The initial temperature of the entire plate is 10°C. Therefore, we can set the initial temperature values as follows: $$ T_1^0 = T_2^0 = T_3^0 = T_4^0 = 10^{\circ} \mathrm{C} $$

Implement the finite difference method

We will now implement the explicit finite difference method using the equations from step 2 and the initial conditions from step 3. We will do this iteratively until we reach the desired exposure time of 9 minutes.

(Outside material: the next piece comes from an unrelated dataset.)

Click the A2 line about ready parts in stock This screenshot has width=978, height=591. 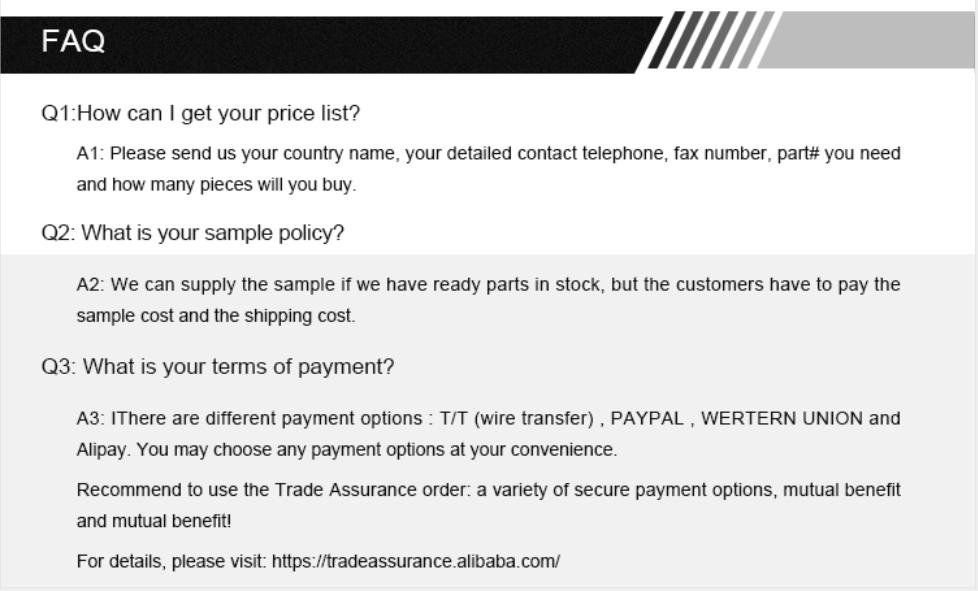[x=488, y=285]
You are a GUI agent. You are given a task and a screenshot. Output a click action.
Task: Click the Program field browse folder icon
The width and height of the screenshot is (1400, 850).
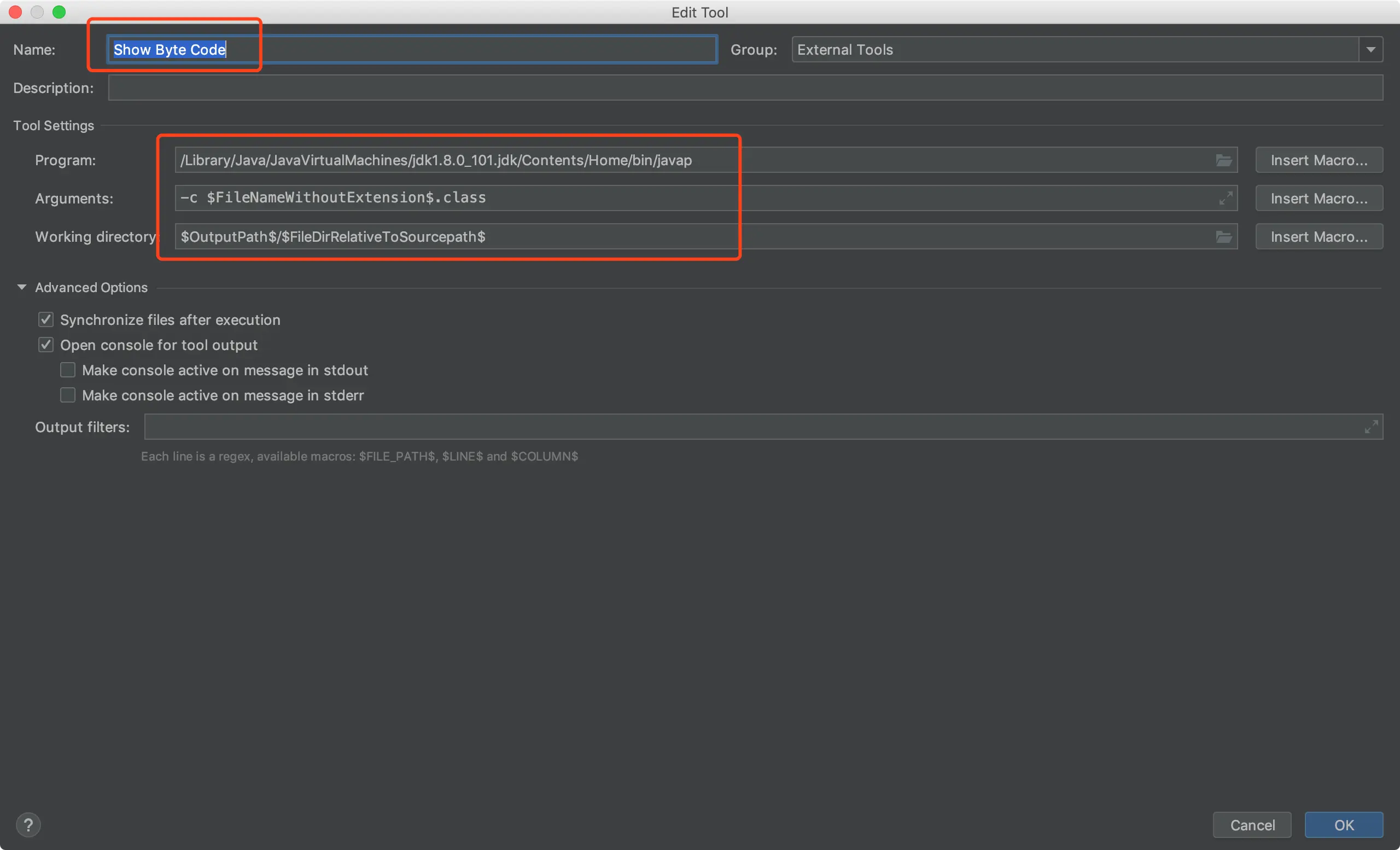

Check compliance with ASME Code

After we determine the temperature at each node, we need to check if the ASTM A437 B4B stainless steel bolts comply with the ASME code. According to the code, the minimum suitable temperature for this type of bolt is -30°C. Therefore, we need to check the temperature at node 4 (the location of the bolts) at the end of the 9-minute exposure time. If the temperature is above -30°C, the bolts will comply with the code.

Plot the nodal temperatures as a function of time

Finally, we will plot the temperature values at each node as a function of time using the results obtained from the finite difference method. From this plot, we can analyze how the temperature evolves over time for each node and ultimately how the bolt's temperatures are affected by exposure to the cryogenic fluid.